Month: September 2016

Who actually wins Koushien?

Who actually wins Koushien?

(original screencap source unknown, holy crap why am I continuing to pull things from memories of games I’d like to forget. Oh well it’s used to prove a point so I guess it’s ok.)

From my last article, you can see that despite the numerous schools that participate for Koushien, really there’s a select group that for the most part takes the spots each and every year. In reality, it shouldn’t be that surprising at all.
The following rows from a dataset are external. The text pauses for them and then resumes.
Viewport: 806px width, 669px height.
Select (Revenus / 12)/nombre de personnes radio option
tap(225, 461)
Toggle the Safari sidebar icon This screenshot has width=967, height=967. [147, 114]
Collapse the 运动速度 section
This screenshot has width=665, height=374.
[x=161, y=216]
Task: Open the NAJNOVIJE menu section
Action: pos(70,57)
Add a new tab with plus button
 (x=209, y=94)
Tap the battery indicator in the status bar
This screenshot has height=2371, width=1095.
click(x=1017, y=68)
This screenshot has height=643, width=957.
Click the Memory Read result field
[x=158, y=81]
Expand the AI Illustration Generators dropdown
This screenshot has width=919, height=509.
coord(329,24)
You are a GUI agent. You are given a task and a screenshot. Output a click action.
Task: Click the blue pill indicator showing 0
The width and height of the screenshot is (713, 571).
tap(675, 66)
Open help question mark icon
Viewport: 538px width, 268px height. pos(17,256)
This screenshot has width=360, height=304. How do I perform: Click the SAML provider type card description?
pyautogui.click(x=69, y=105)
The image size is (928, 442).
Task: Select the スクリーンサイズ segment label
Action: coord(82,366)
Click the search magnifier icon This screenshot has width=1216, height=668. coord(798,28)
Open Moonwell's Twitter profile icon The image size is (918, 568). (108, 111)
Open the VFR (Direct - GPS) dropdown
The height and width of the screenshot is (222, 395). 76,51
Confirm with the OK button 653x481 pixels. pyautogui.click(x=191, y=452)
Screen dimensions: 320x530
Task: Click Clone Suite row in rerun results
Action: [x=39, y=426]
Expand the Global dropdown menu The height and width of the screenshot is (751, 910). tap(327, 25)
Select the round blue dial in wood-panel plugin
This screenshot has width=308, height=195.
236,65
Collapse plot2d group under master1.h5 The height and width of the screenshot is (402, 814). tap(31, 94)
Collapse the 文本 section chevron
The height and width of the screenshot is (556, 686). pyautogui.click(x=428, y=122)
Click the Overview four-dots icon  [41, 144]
What shouldn’t be surprising as well is who actually wins it all. It’d be foolish to think that all qualficants are made equal. Especially from rural areas where as little as 4 wins get you the title. More populous areas generally means more competition.

So how bad is it here? Let’s take a look at the Haru and Natsu Koushien tournaments for the last 20 years.

Who won the title?

  • There were several repeat winners in both tournaments
    • Haru Koushien
      • Toukaidai Sagami (Kanagawa) – 2000, 2011
      • Yokohama (Kanagawa) – 1998, 2006
      • Okinawa Shougaku (Okinawa) – 1999, 2008
    • Natsu Koushien
      • Osaka Touin (Osaka) – 2008, 2012, 2014
      • Nichidai-san (Nishi Tokyo) – 2001, 2011
      • Chiben Wakayama (Wakayama) – 1997, 2000
      • Komadai Tomakomai (Minami Hokkaido) – 2004, 2005
    • Combined there were 9 schools who have won multiple titles:
      • Osaka Touin (Osaka) – 2008/2012/2014 (Natsu), 2012 (Haru)
      • Yokohama (Kanagawa) – 1998 (Natsu), 1998/2006 (Haru)
      • Toukaidai Sagami (Kanagawa) – 2015 (Natsu), 2000/2011 (Haru)
      • Nichidai-san (Nishi Tokyo) – 2001, 2011 (Natsu)
      • Chiben Wakayama (Wakayama) – 1997, 2000 (Natsu)
      • Komadai Tomakomai (Minami Hokkaido) – 2004, 2005 (Natsu)
      • Kounan (Okinawa) – 2010 (Natsu), 2010 (Haru)
      • Jyousou Gakuin (Ibaraki) – 2003 (Natsu), 2001 (Haru)
      • Okinawa Shougaku (Okinawa) – 1999, 2008 (Haru)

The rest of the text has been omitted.